▶ PROBLEM TO WORK ON: For the entries below, repeat exactly each line starting with the one that contains "Task: Click Eden capacity value 65011712" and going on through the one that contains "Task: Click the Southampton team name", and no others.

╭──

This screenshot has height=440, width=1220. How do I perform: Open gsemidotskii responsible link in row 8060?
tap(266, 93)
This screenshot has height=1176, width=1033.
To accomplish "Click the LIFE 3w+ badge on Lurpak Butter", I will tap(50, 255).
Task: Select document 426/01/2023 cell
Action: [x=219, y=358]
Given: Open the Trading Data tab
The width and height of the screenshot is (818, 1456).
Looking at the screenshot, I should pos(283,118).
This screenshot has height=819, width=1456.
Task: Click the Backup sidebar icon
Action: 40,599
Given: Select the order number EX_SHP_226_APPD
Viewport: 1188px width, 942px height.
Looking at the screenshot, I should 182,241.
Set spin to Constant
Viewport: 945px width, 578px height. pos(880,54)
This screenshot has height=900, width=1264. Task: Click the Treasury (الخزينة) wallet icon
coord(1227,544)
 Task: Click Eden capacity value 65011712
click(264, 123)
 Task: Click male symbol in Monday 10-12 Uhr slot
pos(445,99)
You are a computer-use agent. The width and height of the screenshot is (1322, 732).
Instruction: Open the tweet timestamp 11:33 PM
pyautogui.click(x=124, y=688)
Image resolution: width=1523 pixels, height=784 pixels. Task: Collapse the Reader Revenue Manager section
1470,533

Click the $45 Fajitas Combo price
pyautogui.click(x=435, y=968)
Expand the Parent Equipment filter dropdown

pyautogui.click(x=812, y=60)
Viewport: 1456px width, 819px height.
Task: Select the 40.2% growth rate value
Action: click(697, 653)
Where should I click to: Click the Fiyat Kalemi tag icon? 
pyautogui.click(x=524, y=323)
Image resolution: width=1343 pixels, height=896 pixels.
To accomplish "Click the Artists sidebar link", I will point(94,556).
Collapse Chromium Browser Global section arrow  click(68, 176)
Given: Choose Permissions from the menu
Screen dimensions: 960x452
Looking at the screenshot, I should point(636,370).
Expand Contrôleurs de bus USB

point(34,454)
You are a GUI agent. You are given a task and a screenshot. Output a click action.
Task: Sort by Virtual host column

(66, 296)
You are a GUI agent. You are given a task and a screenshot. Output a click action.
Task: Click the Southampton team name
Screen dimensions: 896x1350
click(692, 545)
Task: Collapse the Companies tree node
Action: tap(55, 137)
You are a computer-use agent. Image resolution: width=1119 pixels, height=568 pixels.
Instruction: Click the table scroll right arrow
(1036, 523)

╰──

▶ RESULT OF THE TASK:
 Task: Click Eden capacity value 65011712
click(264, 123)
 Task: Click male symbol in Monday 10-12 Uhr slot
pos(445,99)
You are a computer-use agent. The width and height of the screenshot is (1322, 732).
Instruction: Open the tweet timestamp 11:33 PM
pyautogui.click(x=124, y=688)
Image resolution: width=1523 pixels, height=784 pixels. Task: Collapse the Reader Revenue Manager section
1470,533

Click the $45 Fajitas Combo price
pyautogui.click(x=435, y=968)
Expand the Parent Equipment filter dropdown

pyautogui.click(x=812, y=60)
Viewport: 1456px width, 819px height.
Task: Select the 40.2% growth rate value
Action: click(697, 653)
Where should I click to: Click the Fiyat Kalemi tag icon? 
pyautogui.click(x=524, y=323)
Image resolution: width=1343 pixels, height=896 pixels.
To accomplish "Click the Artists sidebar link", I will point(94,556).
Collapse Chromium Browser Global section arrow  click(68, 176)
Given: Choose Permissions from the menu
Screen dimensions: 960x452
Looking at the screenshot, I should point(636,370).
Expand Contrôleurs de bus USB

point(34,454)
You are a GUI agent. You are given a task and a screenshot. Output a click action.
Task: Sort by Virtual host column

(66, 296)
You are a GUI agent. You are given a task and a screenshot. Output a click action.
Task: Click the Southampton team name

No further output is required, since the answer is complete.